Depan rumah sakit, 04/05/2012

Rumah Baru
Kurasakan dinding-dinding rumahku menyempit.
Hitam menggelap tanpa ada cahaya lilin-lilin kecil menyala.
Hanya ada ruang kosong yang menyesak.
Bahkan aku tak bisa bergerak karena ikatan putih melingkar seperti cincin di tubuhku.
Lunglai begitu rapuh tanpa ada energi lemak pun tersimpan.
Semua terasa telah terurai menjadi makanan lezat
untuk cacing-cacing tanah yang tak mengerti akan sebuah keutuhan.
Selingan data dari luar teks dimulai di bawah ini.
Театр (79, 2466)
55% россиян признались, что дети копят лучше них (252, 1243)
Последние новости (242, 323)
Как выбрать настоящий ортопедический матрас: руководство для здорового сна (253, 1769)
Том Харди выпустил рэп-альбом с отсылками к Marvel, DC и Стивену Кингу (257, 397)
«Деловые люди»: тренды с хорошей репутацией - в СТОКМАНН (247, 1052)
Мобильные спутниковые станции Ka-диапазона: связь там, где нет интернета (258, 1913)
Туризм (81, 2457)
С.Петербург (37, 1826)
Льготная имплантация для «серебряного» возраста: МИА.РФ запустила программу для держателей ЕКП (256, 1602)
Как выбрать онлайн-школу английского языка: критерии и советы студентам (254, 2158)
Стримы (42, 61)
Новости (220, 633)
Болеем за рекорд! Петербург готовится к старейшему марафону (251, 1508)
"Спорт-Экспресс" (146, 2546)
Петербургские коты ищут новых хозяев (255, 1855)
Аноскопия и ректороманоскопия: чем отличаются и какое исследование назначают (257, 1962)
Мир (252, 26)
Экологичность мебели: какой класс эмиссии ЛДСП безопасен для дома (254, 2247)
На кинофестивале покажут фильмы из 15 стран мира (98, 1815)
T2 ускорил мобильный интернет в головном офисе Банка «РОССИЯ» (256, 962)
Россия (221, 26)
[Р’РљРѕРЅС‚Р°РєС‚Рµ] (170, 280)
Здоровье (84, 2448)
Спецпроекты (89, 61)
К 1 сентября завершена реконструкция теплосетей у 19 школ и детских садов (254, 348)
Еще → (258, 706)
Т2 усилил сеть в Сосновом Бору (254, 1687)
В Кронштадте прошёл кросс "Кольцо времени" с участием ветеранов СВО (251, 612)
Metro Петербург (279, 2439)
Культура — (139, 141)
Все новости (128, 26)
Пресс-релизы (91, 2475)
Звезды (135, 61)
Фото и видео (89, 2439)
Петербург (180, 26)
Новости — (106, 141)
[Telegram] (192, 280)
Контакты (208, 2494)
Mataku teteap saja terjahit kuat.
Tak bisa bergerak.
Sedangkan telingaku masih peka mendengar deruan suara yang menyebut namaku.
Suara itu sangat kukenal sekali.
Suara yang tiap waktu datang berkumandang mengingatkan aku untuk sholat, membaca Al-Qur’an dan memerintahkanku sekali duakali.
Namun sayang, semua itu hanya bisa kukerjakan sebagian saja.
Suara itu adalah ibuku.
Ibu yang selalu menyiapiku alarm di bibir manisnya untuk aku dengar.
Ibu yang selalu menjadi wonder girl saat aku membutuhkannya.
Ibu yang selalu menjadi bintang saat gelap menyelimuti mata hatiku.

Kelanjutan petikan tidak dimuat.